Not: $(X,\tau)$ topolojik uzay ve  $x\in X$ olmak üzere $$\mathcal{U}(x):=\{U|x\in U\in \tau\}.$$

Answer 1

$\mathbf{T_1)}$ $\emptyset, X\overset{?}{\in}\tau_2$

$$[(\forall x\in \emptyset)(\exists U\in\mathcal{U}(x))(|U\setminus \emptyset|\leq \aleph_0)]$$$$\equiv$$$$ \forall x[\underset{0}{\underbrace{x\in \emptyset}}\rightarrow \underset{p}{\underbrace{(\exists U\in\mathcal{U}(x))(|U\setminus \emptyset|\leq \aleph_0)}}]\equiv 1$$

olur yani $$(\forall x\in \emptyset)(\exists U\in\mathcal{U}(x))(|U\setminus \emptyset|\leq \aleph_0)$$

önermesi doğru yani $$\emptyset \in\tau_2$$

olur. Öte yandan $x\in X$ olmak üzere

$$\left.\begin{array}{rr} x\in X\\ \\ U:=X \end{array}\right\}\Rightarrow (U\in \mathcal{U}(x))(|U\setminus X|=|X\setminus X|=|\emptyset|=0\leq \aleph_0)$$ olduğundan 

$$(\forall x\in X)(\exists U\in\mathcal{U}(x))(|U\setminus X|\leq \aleph_0)$$ önermesi doğru yani $$X\in \tau_2$$ olur.

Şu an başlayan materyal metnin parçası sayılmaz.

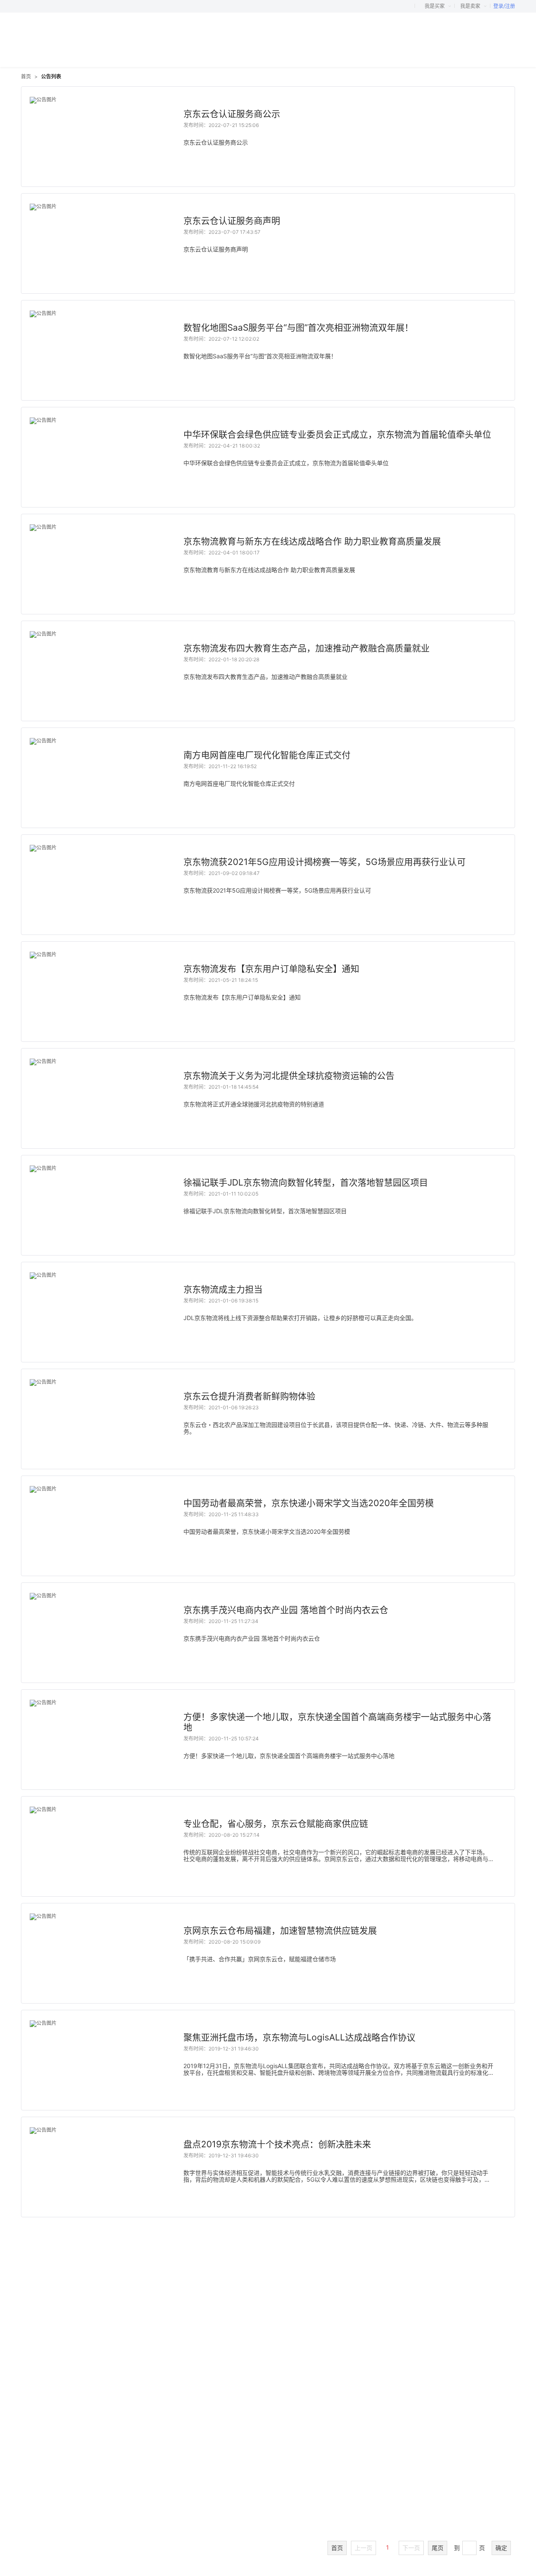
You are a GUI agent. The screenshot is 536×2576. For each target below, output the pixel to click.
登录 (498, 6)
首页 (26, 76)
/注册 (509, 6)
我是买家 (435, 6)
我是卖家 (471, 6)
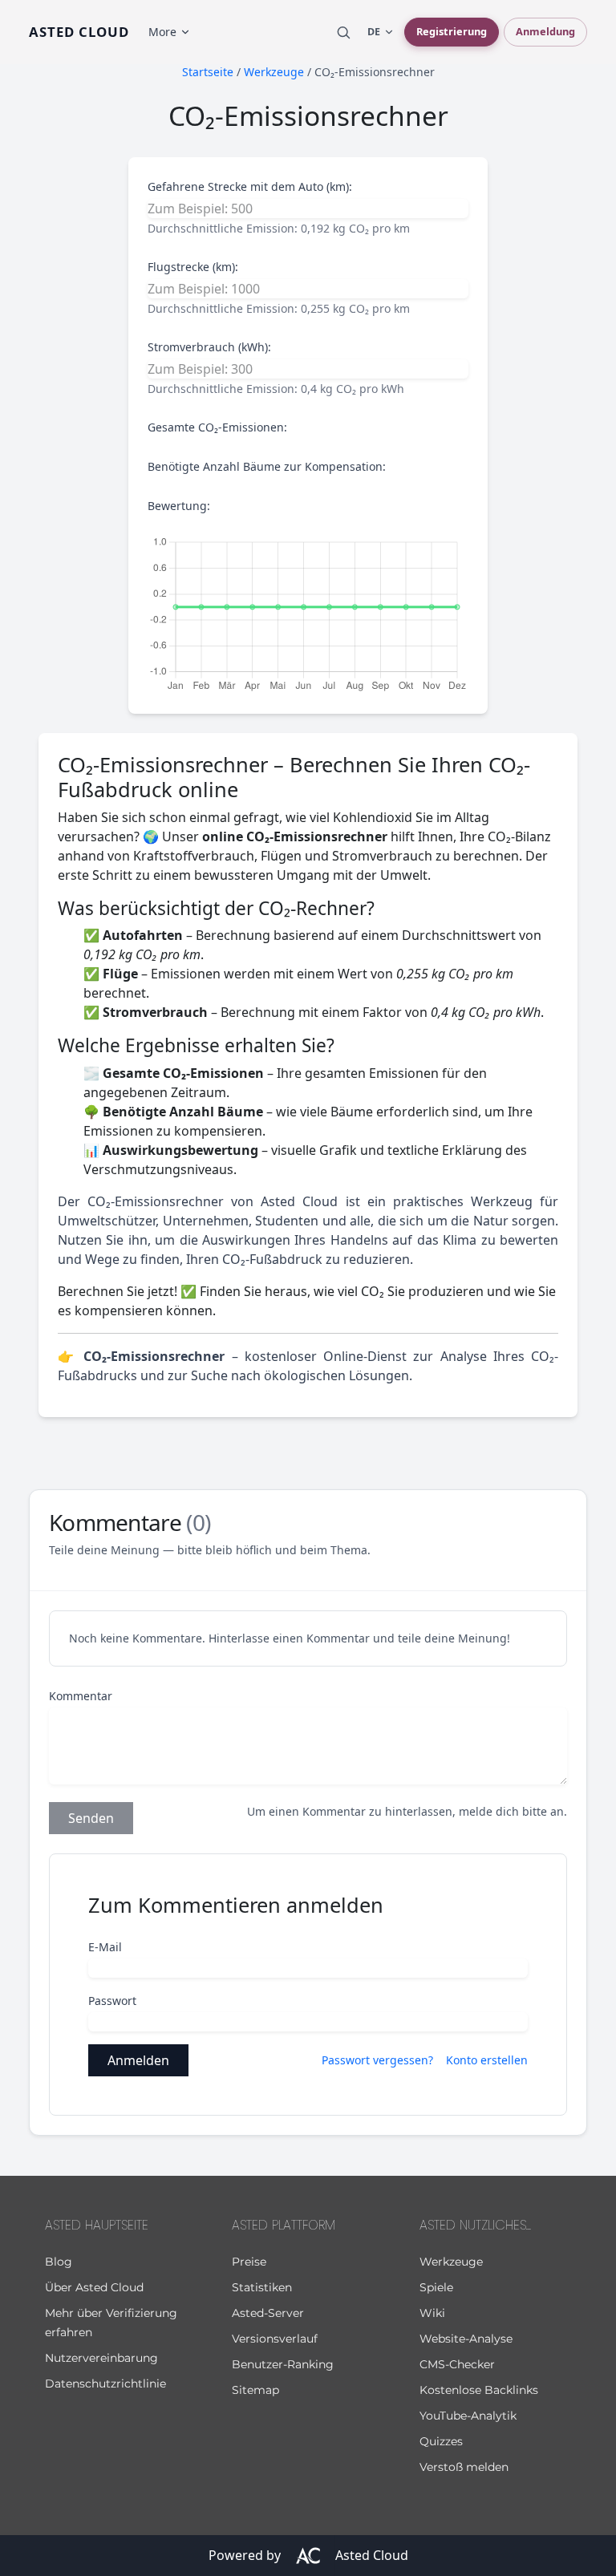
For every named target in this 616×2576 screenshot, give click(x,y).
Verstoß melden (464, 2467)
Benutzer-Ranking (283, 2364)
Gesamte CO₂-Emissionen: (217, 427)
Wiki (432, 2313)
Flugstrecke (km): (193, 266)
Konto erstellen (487, 2060)
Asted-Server (268, 2313)
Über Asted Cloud (94, 2287)
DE (374, 31)
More (162, 31)
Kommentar (80, 1695)
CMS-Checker (457, 2364)
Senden (91, 1818)
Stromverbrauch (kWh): (209, 346)
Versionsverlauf (275, 2338)
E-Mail (105, 1946)
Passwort (112, 2000)
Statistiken (262, 2287)
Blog (58, 2261)
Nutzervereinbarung (101, 2358)
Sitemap (255, 2390)
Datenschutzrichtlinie (105, 2383)
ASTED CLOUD (79, 31)
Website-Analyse (466, 2338)
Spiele (436, 2287)
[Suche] (343, 32)
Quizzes (441, 2441)
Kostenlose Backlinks (478, 2390)
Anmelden (138, 2060)
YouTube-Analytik (468, 2415)
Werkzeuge (451, 2261)
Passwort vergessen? (377, 2060)
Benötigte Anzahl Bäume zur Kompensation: (267, 466)
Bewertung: (179, 505)
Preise (249, 2261)
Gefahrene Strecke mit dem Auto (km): (250, 186)
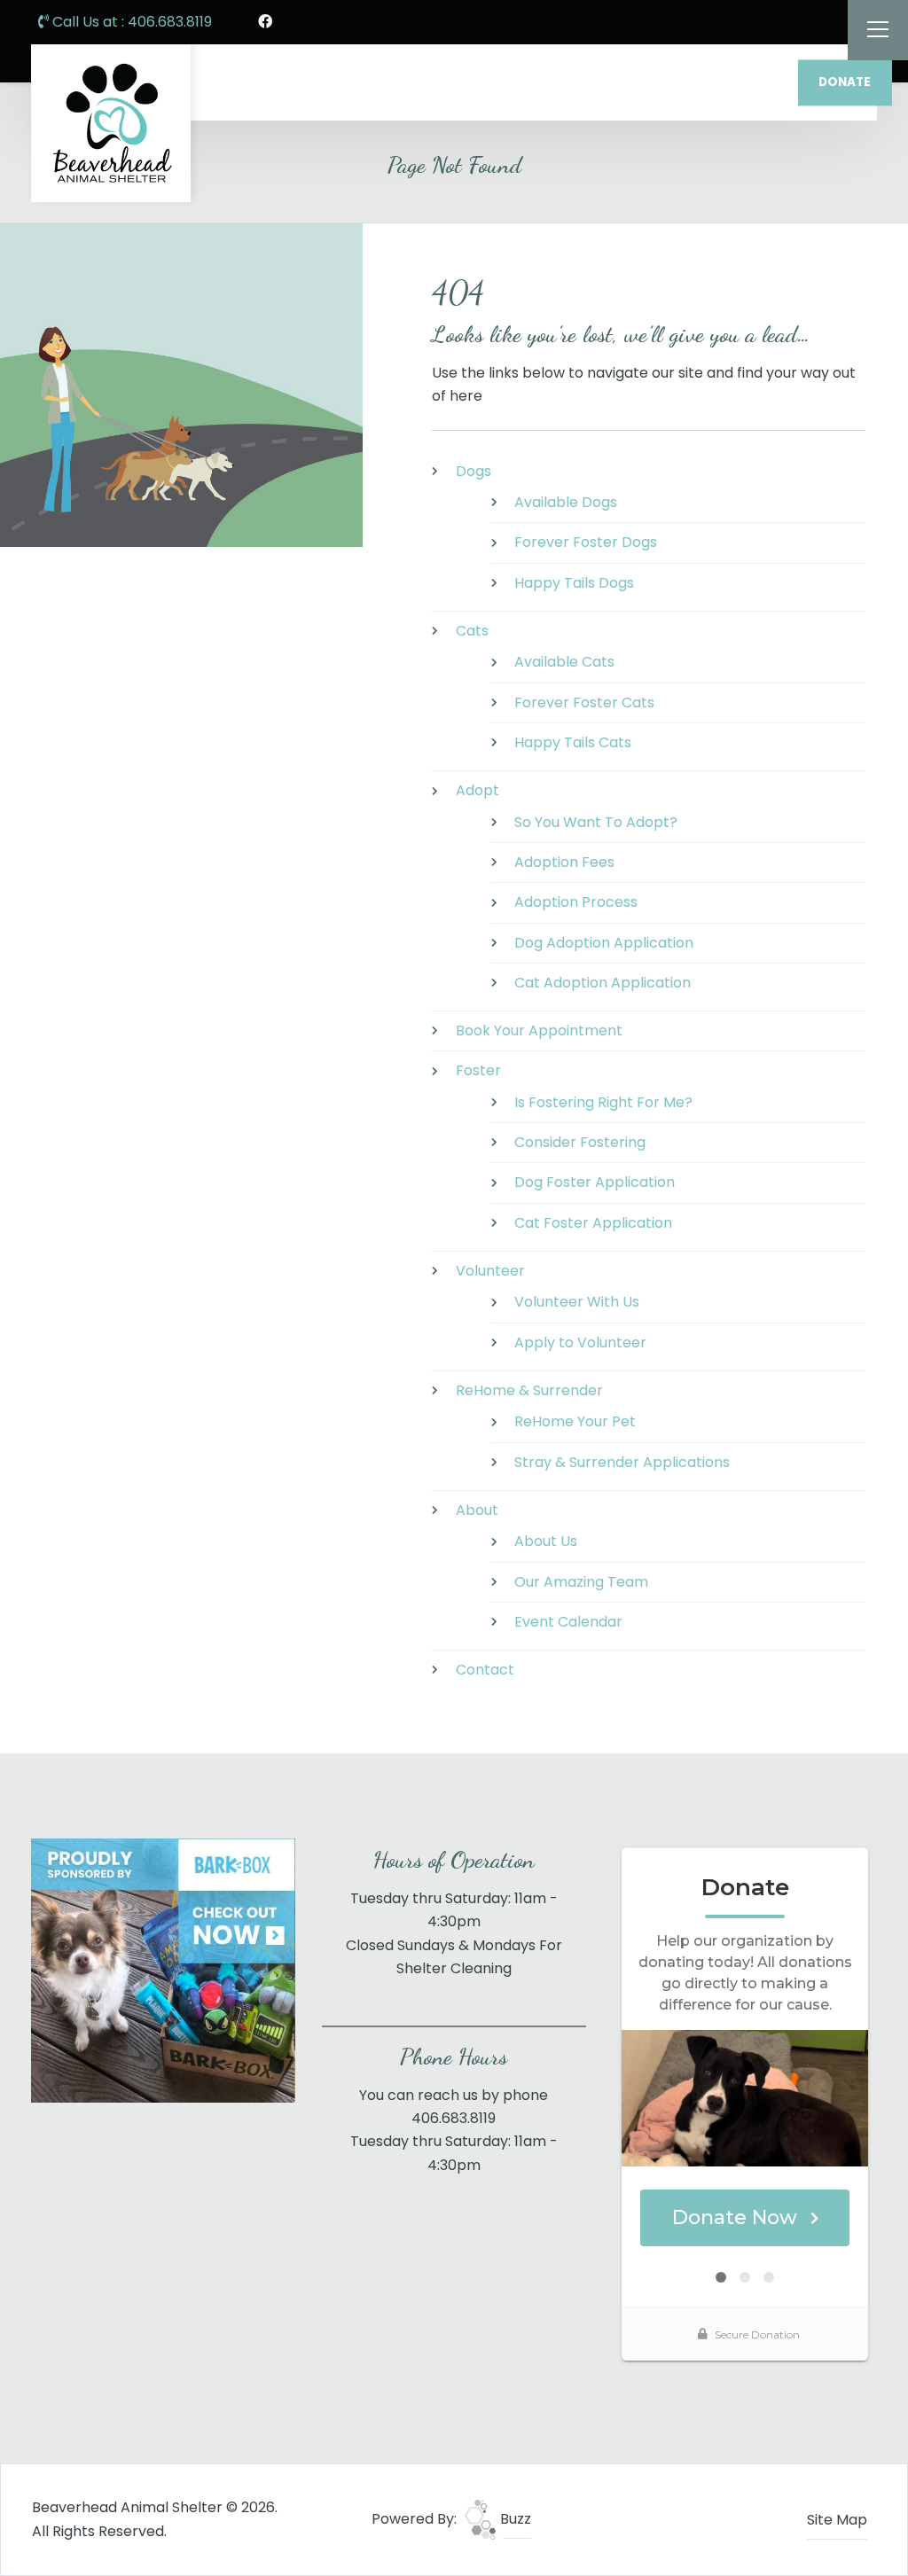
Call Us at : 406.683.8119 (130, 22)
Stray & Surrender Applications (622, 1462)
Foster (478, 1070)
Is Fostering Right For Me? (603, 1102)
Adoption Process (576, 902)
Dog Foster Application (594, 1182)
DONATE (844, 82)
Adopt (477, 790)
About (477, 1510)
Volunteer (490, 1271)
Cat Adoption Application (602, 982)
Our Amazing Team (581, 1582)
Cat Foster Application (593, 1223)
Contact (485, 1669)
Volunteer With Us (576, 1302)
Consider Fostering (580, 1142)
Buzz (514, 2519)
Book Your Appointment (539, 1030)
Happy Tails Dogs (574, 583)
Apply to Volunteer (580, 1342)
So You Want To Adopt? (595, 822)
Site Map (837, 2520)
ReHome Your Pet (575, 1421)
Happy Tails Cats (572, 742)
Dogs (473, 471)
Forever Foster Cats (584, 702)
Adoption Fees (564, 862)
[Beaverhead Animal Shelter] (110, 122)
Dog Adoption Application (603, 943)
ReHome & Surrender (529, 1390)
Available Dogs (565, 502)
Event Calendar (568, 1622)
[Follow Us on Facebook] (265, 22)
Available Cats (564, 662)
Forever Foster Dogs (585, 542)
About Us (545, 1541)
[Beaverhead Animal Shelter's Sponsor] (163, 1970)
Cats (472, 631)
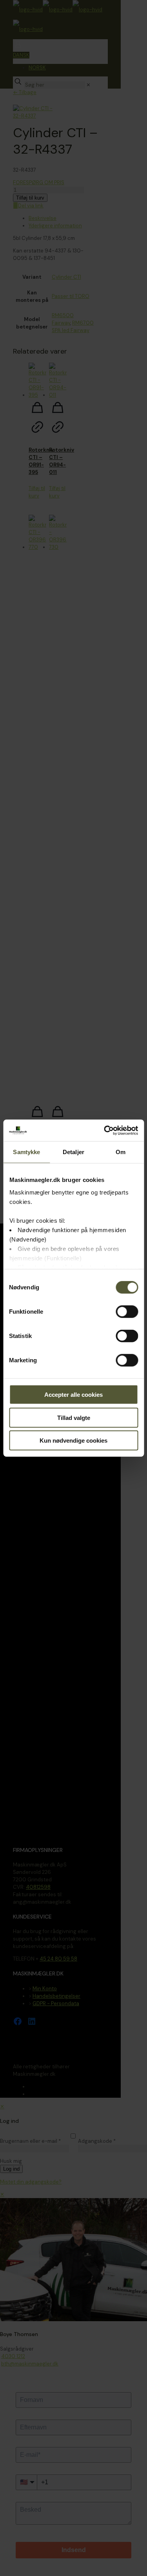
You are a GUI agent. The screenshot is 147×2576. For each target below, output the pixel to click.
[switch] (127, 1311)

$\mathbf{T_2)}$ $A,B\in \tau_2$ ve $x\in A\cap B$ olsun.

$\left.\begin{array}{rr} x\in A\cap B\Rightarrow (x\in A)(x\in B) \\ \\ A,B\in \tau_2\end{array}\right\}\Rightarrow (\exists U\in\mathcal{U}(x))(|U\setminus A|\leq \aleph_0)(\exists V\in\mathcal{U}(x))(|V\setminus B|\leq \aleph_0)$

$\Rightarrow (\exists U\in\mathcal{U}(x))(\exists V\in\mathcal{U}(x))(|U\setminus A|\leq \aleph_0)(|V\setminus B|\leq \aleph_0)$

$\Rightarrow (U\cap V\in\mathcal{U}(x))(|[(U\cap V)\setminus A]\cup [(U\cap V)\setminus B]|\leq |(U\setminus A)\cup (V\setminus B)|\leq \aleph_0)$

$\Rightarrow (U\cap V\in\mathcal{U}(x))(|[(U\cap V)\cap (\setminus A)]\cup [(U\cap V)\cap (\setminus B)]|\leq \aleph_0)$

$\Rightarrow (U\cap V\in\mathcal{U}(x))(|(U\cap V)\cap [(\setminus A)\cup (\setminus B)]|\leq \aleph_0)$

$\Rightarrow (U\cap V\in\mathcal{U}(x))(|(U\cap V)\cap [\setminus (A\cap B)]|\leq \aleph_0)$

$\Rightarrow (U\cap V\in\mathcal{U}(x))(|(U\cap V)\setminus (A\cap B)|\leq \aleph_0).$

$\mathbf{T_3)}$ $\mathcal{A}\subseteq \tau_2$ ve $x\in \cup \mathcal{A}$ olsun.

$$\left.\begin{array}{rr} x\in \cup \mathcal{A}\Rightarrow (\exists A\in\mathcal{A})(x\in A) \\ \\ \mathcal{A}\subseteq \tau_2 \end{array}\right\}\Rightarrow (\exists U\in\mathcal{U}(x))(|U\setminus (\cup \mathcal{A})|\leq |U\setminus A|\leq \aleph_0)$$ olduğundan $$\cup\mathcal{A}\in \tau_2$$ olur.